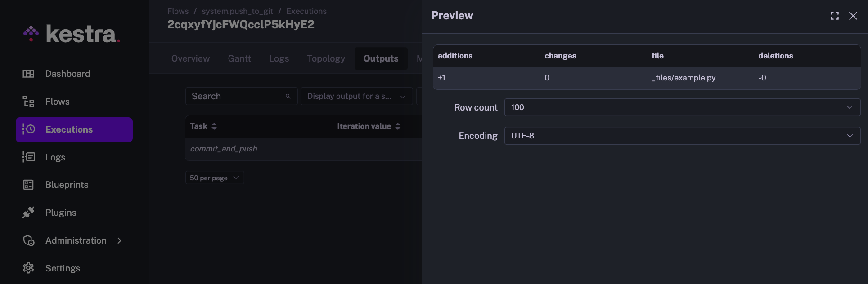This screenshot has height=284, width=868.
Task: Click the Search outputs field
Action: point(237,96)
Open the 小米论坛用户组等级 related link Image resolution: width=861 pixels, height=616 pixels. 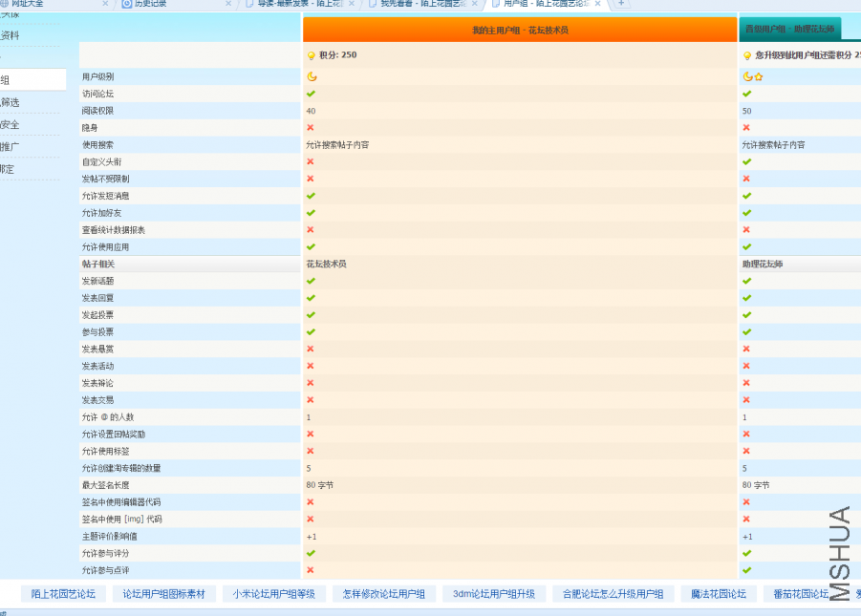pos(273,594)
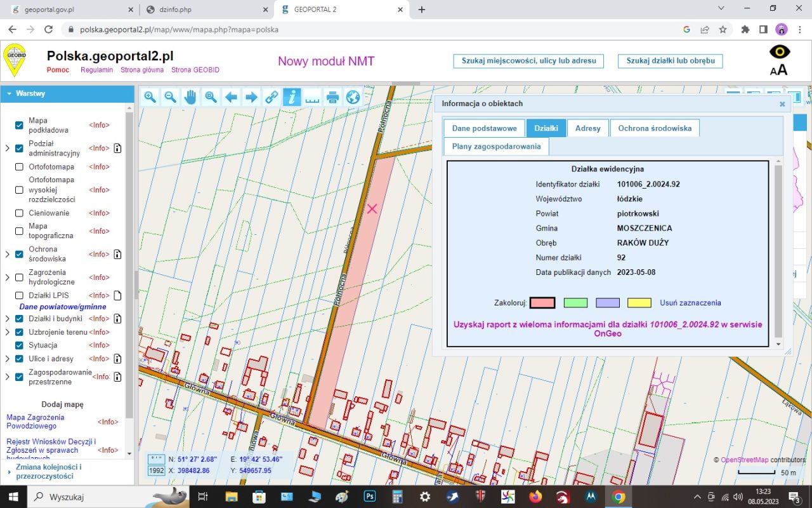Screen dimensions: 812x508
Task: Click Szukaj działki lub obrębu button
Action: (x=670, y=61)
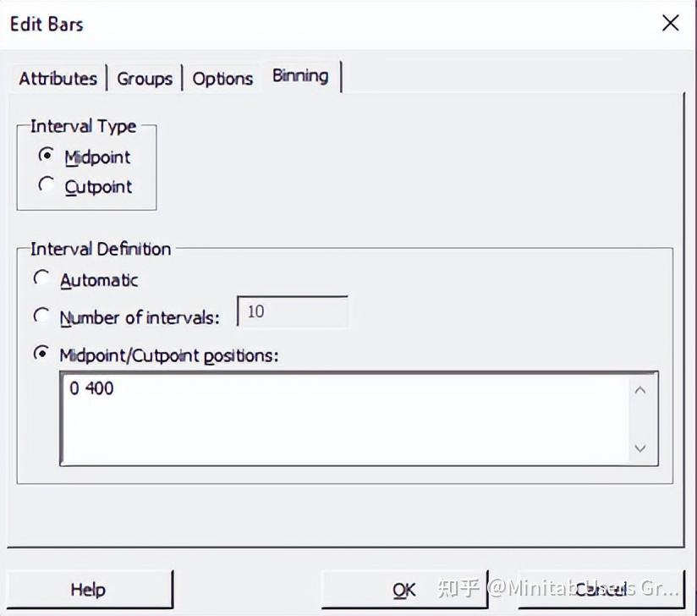Screen dimensions: 697x616
Task: Pick the Number of intervals option
Action: (41, 316)
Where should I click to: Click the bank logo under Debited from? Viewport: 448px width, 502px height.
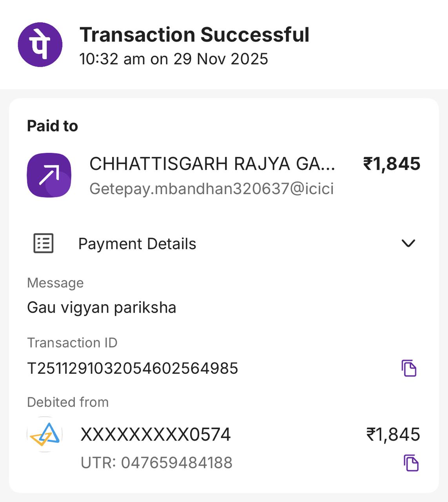45,434
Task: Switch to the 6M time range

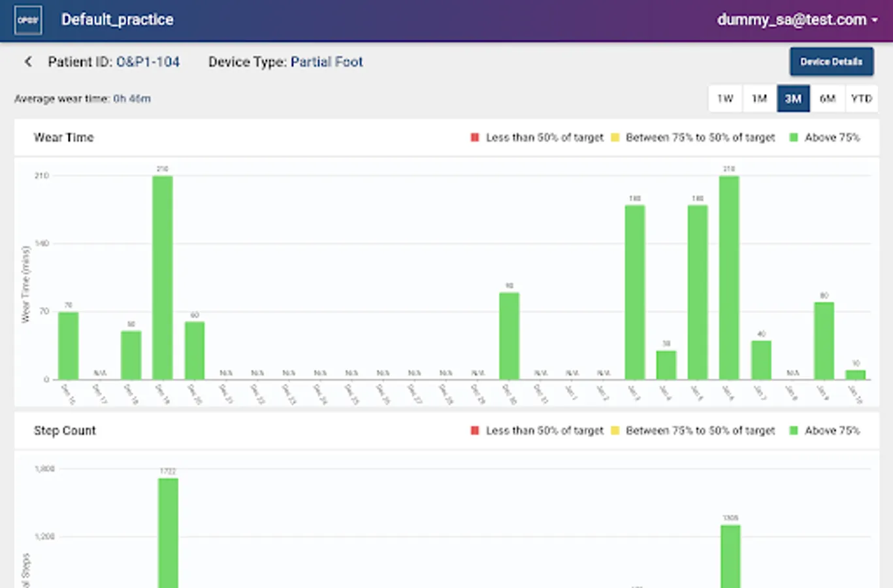Action: tap(827, 99)
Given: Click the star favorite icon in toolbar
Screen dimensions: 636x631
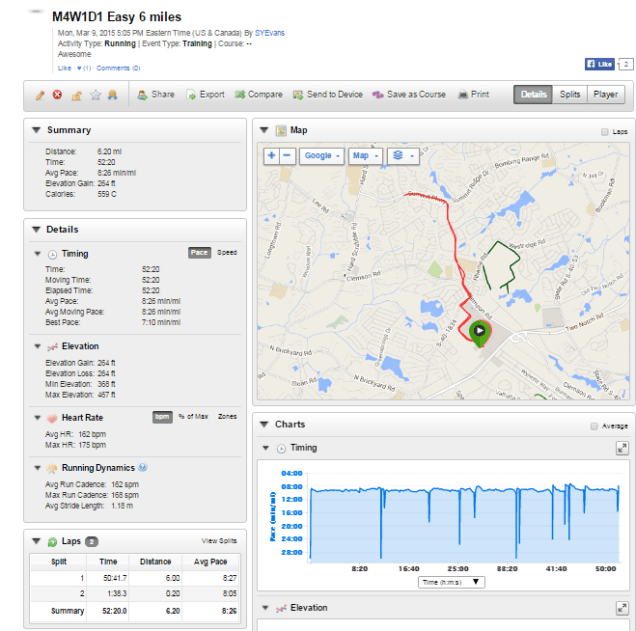Looking at the screenshot, I should point(96,95).
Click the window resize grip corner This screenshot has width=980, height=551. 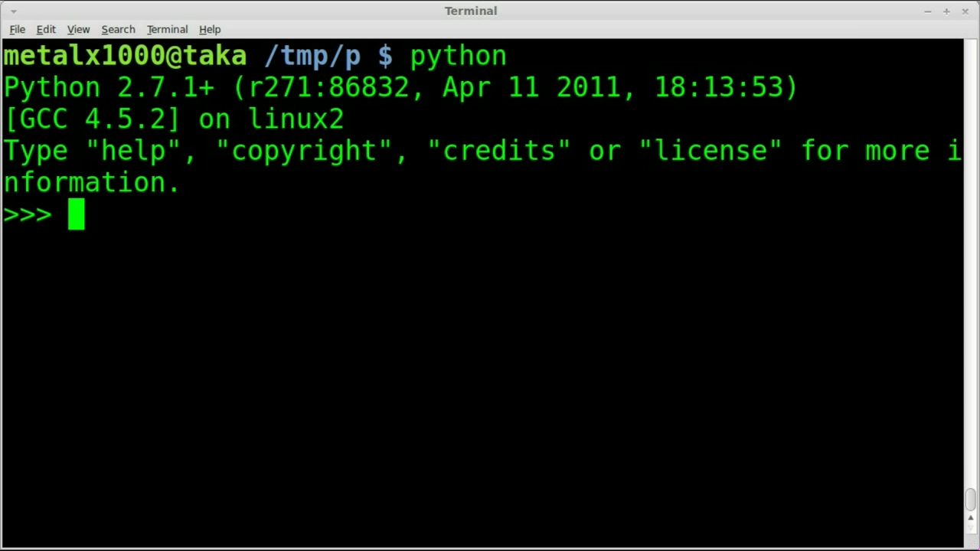(973, 545)

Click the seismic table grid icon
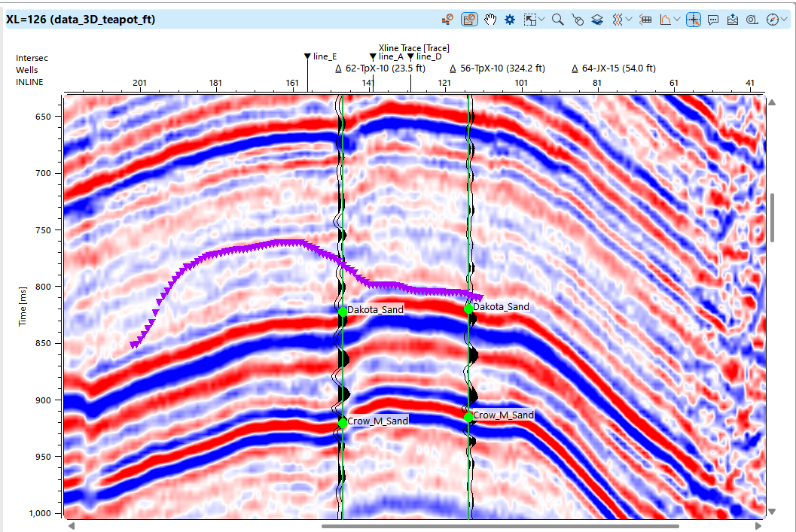point(645,20)
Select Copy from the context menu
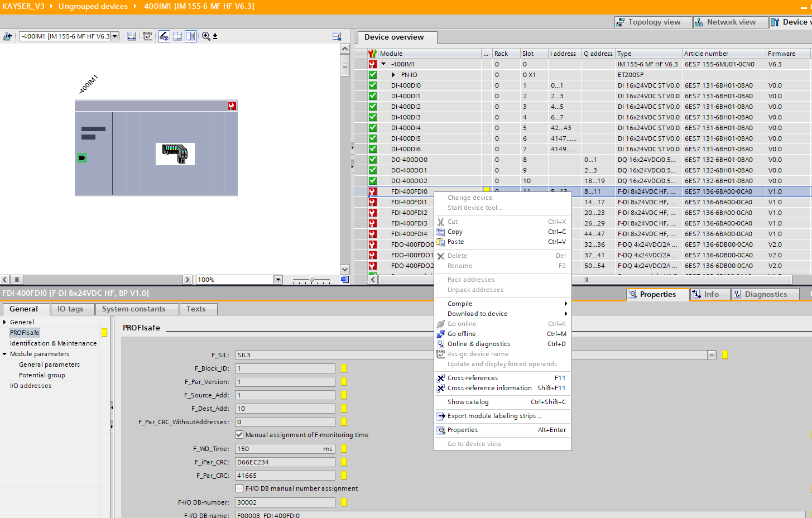Screen dimensions: 812x518 click(455, 232)
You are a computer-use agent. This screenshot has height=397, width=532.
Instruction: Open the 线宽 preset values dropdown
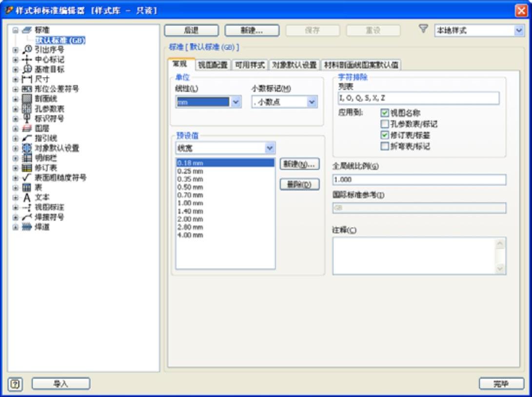tap(270, 148)
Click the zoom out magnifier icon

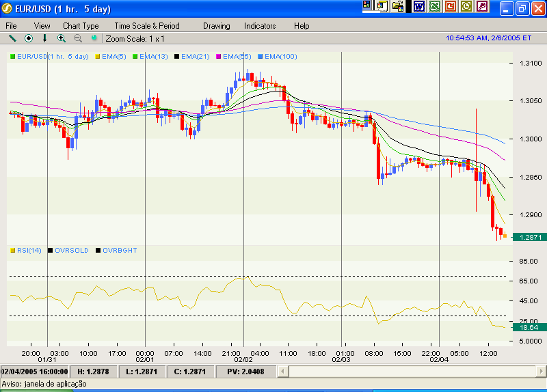(78, 38)
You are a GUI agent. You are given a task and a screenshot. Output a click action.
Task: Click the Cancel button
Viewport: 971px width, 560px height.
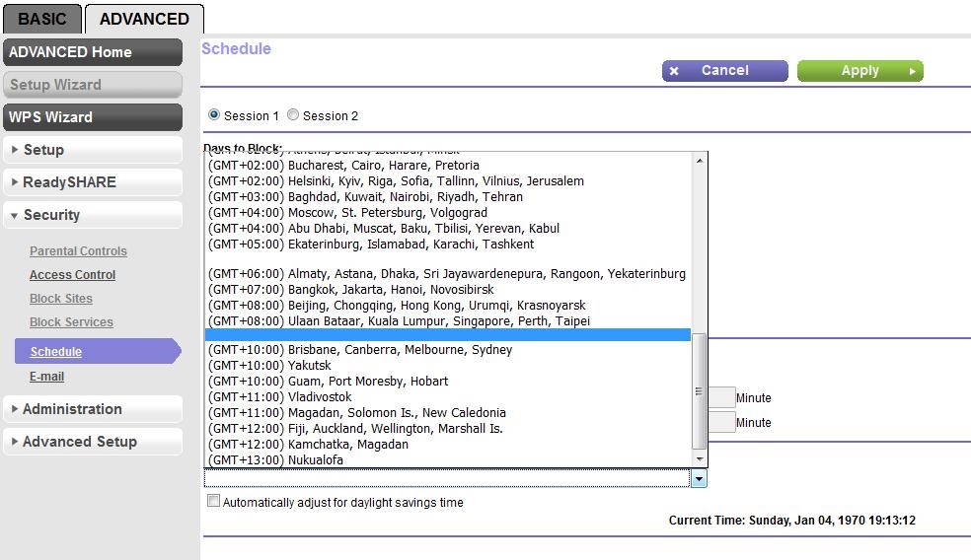pos(724,71)
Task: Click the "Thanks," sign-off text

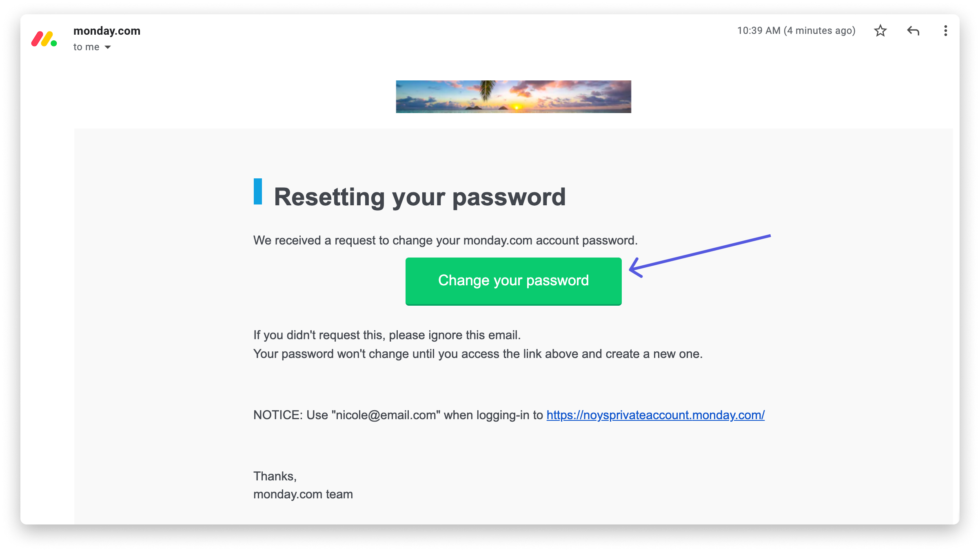Action: (x=275, y=476)
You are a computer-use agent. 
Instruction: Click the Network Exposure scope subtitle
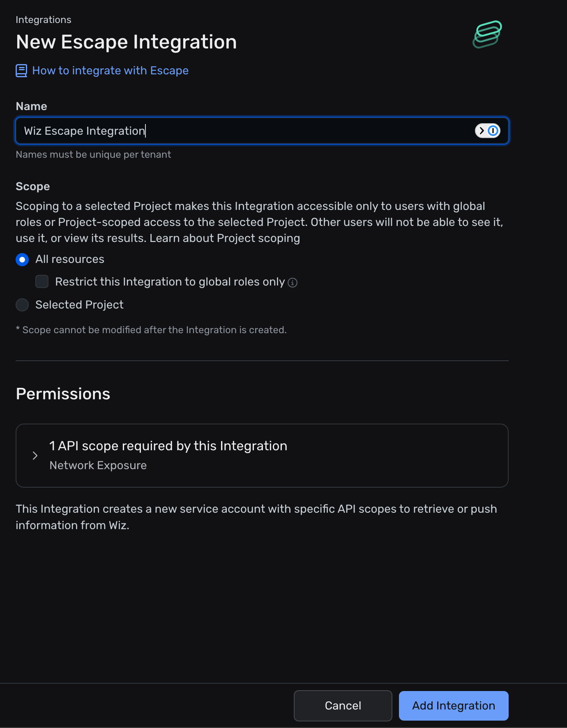[98, 465]
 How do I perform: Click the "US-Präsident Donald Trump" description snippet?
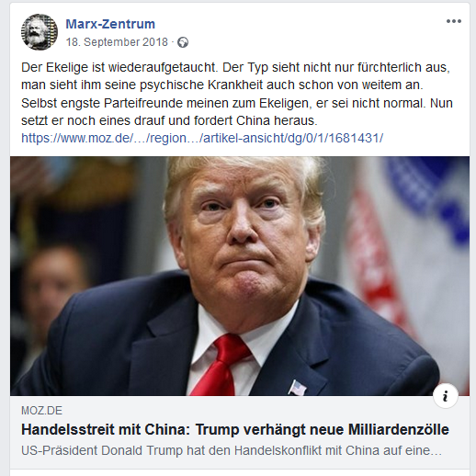(232, 450)
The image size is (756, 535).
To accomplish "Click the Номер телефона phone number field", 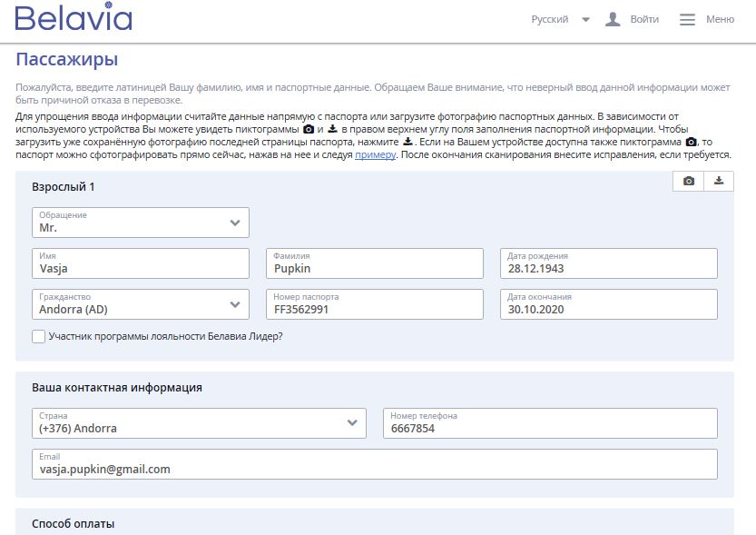I will click(549, 423).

★ ★ ★ ★ ★ ★ ★

Each line above where the word "computer" occurs should be returned in full.

You are a computer-use agent. This screenshot has height=397, width=532.
You are a computer-use agent. 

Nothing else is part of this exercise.